Madame de Saint-Étienne a plus d’air de madame de Montausier que pas une de ses sœurs. Elle est gaie, caressante, bonne et spirituelle, mais non pas tant que madame de Montausier ni que mademoiselle de Rambouillet. Elles s’est gouvernée de sorte que toutes les religieuses et la ville même de Reims l’aiment extrêmement. Comme elle partoit pour venir ici cette année pour un procès, elle alla à Saint-Remi de Reims voir la sainte Ampoule ; il y avoit une presse étrange. « Jésus ! dit-elle, quelle foule ! Ne l’avez-vous jamais vue ? — Ce n’est pas pour la sainte Ampoule, dirent-ils, que nous venons, c’est pour voir madame de Saint-Étienne. »

Mademoiselle de Rambouillet ne voulut pas être religieuse. On la tira d’Yères, quand sa sœur fut mariée : elle s’appelle Angélique-Clarisse d’Angennes. Mademoiselle Paulet lui donna son nom, et je pense qu’elle lui donna aussi ses cheveux, car il n’y a qu’elle de rousse dans la famille. En se coiffant de faux cheveux, cela peut passer ; mais la petite vérole l’a bien gâtée, en sorte qu’elle n’est nullement belle et n’a que la taille, mais avec une grande maigreur. Elle a de l’esprit, et dit quelquefois de fort plaisantes choses ; mais elle est maligne, et n’a garde d’être civile comme sa sœur. On dit pourtant qu’elle est bonne amie. Nous parlerons d’elle dans l’historiette de Voiture et dans celle des Précieuses[8].

  1. Claire-Diane d’Angennes de Rambouillet, abbesse d’Yères, mourut le 19 mars 1669. Sa sœur Catherine-Charlotte d’Angennes, qu’on appeloit madame de Pisani, lui succéda. (Gallia christiana, tome 7, page 612.)
  2. C’étoit une maison acquise en 1182, par Ève, troisième abbesse d’Yères ; suivant d’anciens titres, elle étoit située près de la porte de Paris. La rue des Nonaindières en a pris son nom, de l’hôtel que les nonains d’Yères y possédoient.
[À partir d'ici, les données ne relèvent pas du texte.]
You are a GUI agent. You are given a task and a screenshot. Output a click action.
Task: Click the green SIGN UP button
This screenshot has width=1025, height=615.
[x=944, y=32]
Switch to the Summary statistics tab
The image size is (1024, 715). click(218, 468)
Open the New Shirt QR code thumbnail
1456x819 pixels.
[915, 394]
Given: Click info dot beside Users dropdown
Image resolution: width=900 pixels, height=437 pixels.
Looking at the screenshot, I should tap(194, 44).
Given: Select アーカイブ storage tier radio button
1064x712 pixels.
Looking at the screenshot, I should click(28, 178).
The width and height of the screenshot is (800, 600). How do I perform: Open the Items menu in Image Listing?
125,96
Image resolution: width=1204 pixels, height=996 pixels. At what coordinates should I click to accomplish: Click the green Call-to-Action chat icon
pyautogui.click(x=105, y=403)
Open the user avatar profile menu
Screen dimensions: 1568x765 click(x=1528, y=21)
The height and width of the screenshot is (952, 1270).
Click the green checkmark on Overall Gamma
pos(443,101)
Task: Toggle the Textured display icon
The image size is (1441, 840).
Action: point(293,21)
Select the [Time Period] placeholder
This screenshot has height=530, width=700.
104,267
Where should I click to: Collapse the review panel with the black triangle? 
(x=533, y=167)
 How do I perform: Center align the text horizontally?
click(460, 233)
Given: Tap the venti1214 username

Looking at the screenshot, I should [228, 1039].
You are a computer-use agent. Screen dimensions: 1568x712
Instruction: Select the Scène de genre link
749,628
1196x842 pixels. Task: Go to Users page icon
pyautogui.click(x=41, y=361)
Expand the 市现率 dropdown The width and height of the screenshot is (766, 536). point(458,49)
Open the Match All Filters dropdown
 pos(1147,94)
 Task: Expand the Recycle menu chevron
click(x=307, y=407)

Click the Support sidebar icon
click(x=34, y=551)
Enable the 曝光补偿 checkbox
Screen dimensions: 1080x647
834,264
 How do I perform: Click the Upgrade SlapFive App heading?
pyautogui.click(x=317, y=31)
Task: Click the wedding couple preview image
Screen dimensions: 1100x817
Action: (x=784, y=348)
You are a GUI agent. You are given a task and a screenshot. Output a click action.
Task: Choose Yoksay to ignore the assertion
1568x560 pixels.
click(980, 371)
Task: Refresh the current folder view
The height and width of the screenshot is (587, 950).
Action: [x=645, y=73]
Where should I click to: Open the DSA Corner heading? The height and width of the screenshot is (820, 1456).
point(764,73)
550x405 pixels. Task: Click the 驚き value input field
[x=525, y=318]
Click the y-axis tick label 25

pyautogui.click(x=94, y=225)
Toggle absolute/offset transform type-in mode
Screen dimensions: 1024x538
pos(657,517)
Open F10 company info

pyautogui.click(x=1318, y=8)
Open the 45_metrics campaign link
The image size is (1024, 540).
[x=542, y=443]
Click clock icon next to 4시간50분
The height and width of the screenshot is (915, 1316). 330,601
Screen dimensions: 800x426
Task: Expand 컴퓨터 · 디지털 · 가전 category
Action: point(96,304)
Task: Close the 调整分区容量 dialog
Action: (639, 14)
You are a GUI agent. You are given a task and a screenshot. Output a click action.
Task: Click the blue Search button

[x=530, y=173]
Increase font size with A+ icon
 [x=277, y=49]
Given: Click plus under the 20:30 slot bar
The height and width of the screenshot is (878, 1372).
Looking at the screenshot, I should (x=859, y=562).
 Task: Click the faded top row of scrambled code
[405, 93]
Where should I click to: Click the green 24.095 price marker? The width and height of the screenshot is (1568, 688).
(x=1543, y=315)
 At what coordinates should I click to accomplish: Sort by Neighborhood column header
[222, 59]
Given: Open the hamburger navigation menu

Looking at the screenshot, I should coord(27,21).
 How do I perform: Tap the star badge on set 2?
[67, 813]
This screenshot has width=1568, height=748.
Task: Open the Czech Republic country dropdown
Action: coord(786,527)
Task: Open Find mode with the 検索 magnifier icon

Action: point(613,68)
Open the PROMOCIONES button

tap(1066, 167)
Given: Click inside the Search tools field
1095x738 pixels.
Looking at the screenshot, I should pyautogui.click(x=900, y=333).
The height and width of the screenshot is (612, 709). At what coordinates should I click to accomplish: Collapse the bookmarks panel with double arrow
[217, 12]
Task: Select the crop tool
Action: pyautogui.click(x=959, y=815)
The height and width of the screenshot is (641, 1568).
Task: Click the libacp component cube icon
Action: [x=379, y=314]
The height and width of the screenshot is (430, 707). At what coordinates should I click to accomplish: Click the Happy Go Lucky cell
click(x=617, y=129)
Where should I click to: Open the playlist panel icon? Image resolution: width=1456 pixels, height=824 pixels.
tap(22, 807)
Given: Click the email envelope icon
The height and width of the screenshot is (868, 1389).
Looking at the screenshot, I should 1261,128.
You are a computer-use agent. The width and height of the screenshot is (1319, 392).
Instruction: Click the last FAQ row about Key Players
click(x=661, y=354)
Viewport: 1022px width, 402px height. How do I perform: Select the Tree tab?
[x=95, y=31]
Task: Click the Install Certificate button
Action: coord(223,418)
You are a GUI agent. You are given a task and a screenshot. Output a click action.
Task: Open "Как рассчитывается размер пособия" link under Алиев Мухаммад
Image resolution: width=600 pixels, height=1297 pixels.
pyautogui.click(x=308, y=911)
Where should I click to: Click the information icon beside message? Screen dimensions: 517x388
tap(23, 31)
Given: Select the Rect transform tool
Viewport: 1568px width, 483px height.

  3. Claire-Diane d’Angennes de Rambouillet, abbesse d’Yères, mourut le 19 mars 1699 ; sa sœur Catherine Charlotte d’Angennes, qu’on appelle madame de Pisieux, lui succéda. (Gallia christiana, t. 7, p. 612.)
  4. Anne de Gonsague, princesse Palatine.
  5. Effectivement il a grande humanité pour ses valets ; il les fait bien traiter s’ils sont malades et les récompense. On est fort propre et fort réglé chez lui. (T.)
  6. Voyez l’article de mademoiselle Paulet, t. I, p. 196.
  7. Jeanne de Schomberg, duchesse de La Rocheguyon, morte le 14 juin 1674, a fait de Liancourt un des plus beaux lieux de France. On a de cette dame un petit livre qu’on ne peut assez estimer. Il est intitulé : Réglement donné par une dame de haute qualité à M***, sa petite-fille. Cet ouvrage, publié en 1698 par l’abbé Boileau, et réimprimé en 1779, fut composé par elle pour la duchesse de La Rochefoucauld, sa petite-fille. Elle s’y montre profonde moraliste.
  8. Mademoiselle de Rambouillet épousa, le 27 avril 1658, François Adhémar de Monteil, comte de Grignan, dont elle a été la première femme. Elle est morte le 22 décembre 1664.